Azure/AI-Speech¶
Model Information¶
Azure/AI-Speech is a text-to-speech (TTS) service that enables applications, tools, or devices to convert text into human-like synthesized speech.
- Model Developer: Microsoft
- Model Release Date: May 2018
- Supported Languages: 140+ languages and locales with 500+ voices
- Primary Coverage: English (US/UK/AU/CA/IN/etc.), Spanish, French, German, Italian, Portuguese, Japanese, Korean, Chinese (Mandarin), Hindi, Arabic, Russian
- Recent Additions: Albanian, Arabic (Lebanon/Oman), Azerbaijani, Bosnian, Georgian, Mongolian, Nepali, Tamil (Malaysia)
- Audio Output:
- Sampling Rates: 8 kHz, 16 kHz, 24 kHz, 48 kHz (high-fidelity)
- Formats: RAW PCM, RIFF, MP3, Opus, OGG, WEBM, AMR-WB, G.722
- Voice Types: Standard neural voices, High-Definition (HD) voices with emotion detection, custom professional voices, personal voices, and multilingual voices
Model Architecture¶
Microsoft has not publicly released detailed architectural specifications of Azure/AI-Speech.
Benchmark Scores¶
The following data measures response times from text input to first synthesized speech segment.
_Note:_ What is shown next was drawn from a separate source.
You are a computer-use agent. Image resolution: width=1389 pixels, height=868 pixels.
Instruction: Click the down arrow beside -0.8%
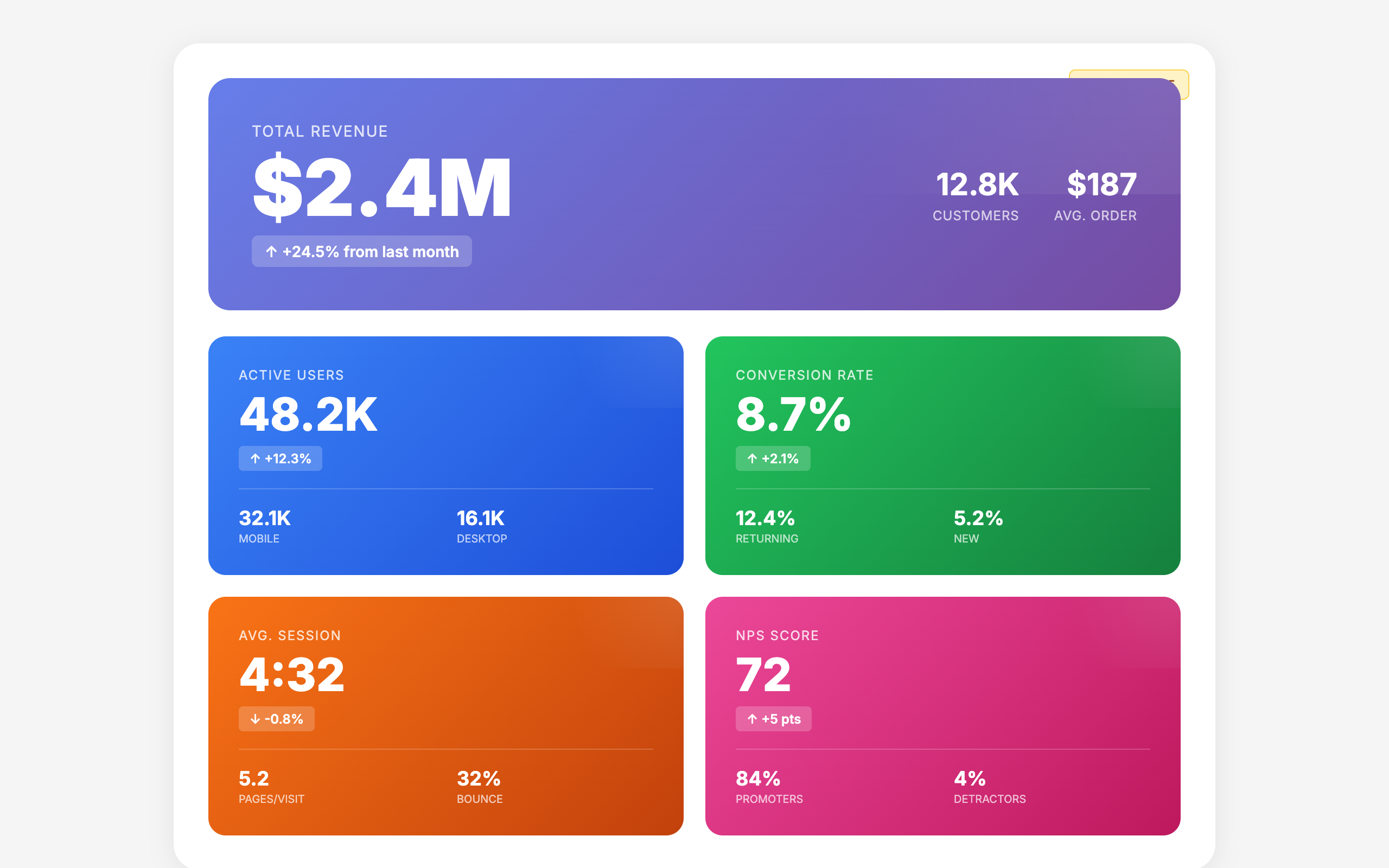pos(256,719)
Tokens represent individual words, while segments are complete sentences ending with punctuation.
| Token Count | Time to First Segment (Streaming) |
|---|---|
| 100 | 0.16 seconds |
| 200 | 0.18 seconds |
| 300 | 0.17 seconds |
| 400 | 0.20 seconds |
| 500 | 0.17 seconds |
| 600 | 0.19 seconds |
| 700 | 0.18 seconds |
| 800 | 0.16 seconds |
| 900 | 0.16 seconds |
| 1000 | 0.18 seconds |
Performance remains consistently fast across different input lengths, with response times staying between 0.16-0.20 seconds regardless of token count.